◆ Record excerpts ◆
___
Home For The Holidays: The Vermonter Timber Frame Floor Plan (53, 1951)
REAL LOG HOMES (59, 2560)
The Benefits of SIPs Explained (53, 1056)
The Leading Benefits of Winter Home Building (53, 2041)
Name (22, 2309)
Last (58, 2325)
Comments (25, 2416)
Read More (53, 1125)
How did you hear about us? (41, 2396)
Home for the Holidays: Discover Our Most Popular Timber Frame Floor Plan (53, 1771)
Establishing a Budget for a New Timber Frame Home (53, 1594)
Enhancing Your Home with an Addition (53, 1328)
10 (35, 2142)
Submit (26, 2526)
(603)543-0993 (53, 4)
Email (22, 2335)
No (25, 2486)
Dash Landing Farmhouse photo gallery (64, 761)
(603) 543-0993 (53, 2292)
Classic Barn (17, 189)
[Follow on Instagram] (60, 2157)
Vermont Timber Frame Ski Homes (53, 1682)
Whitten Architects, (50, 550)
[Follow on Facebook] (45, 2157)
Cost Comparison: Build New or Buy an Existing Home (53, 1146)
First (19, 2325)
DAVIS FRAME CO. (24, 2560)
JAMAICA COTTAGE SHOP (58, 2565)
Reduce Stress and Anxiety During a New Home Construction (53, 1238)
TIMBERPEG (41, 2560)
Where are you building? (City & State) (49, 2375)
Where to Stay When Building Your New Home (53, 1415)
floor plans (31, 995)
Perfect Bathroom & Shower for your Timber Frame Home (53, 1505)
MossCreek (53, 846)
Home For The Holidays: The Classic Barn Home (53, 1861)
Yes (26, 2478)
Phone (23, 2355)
___
◆ Exercise requirements ◆
Write out only the lines from the one containing "TIMBERPEG (41, 2560)" through the end of the listing above, exactly as they stand.

◆ Result ◆
TIMBERPEG (41, 2560)
Where are you building? (City & State) (49, 2375)
Where to Stay When Building Your New Home (53, 1415)
floor plans (31, 995)
Perfect Bathroom & Shower for your Timber Frame Home (53, 1505)
MossCreek (53, 846)
Home For The Holidays: The Classic Barn Home (53, 1861)
Yes (26, 2478)
Phone (23, 2355)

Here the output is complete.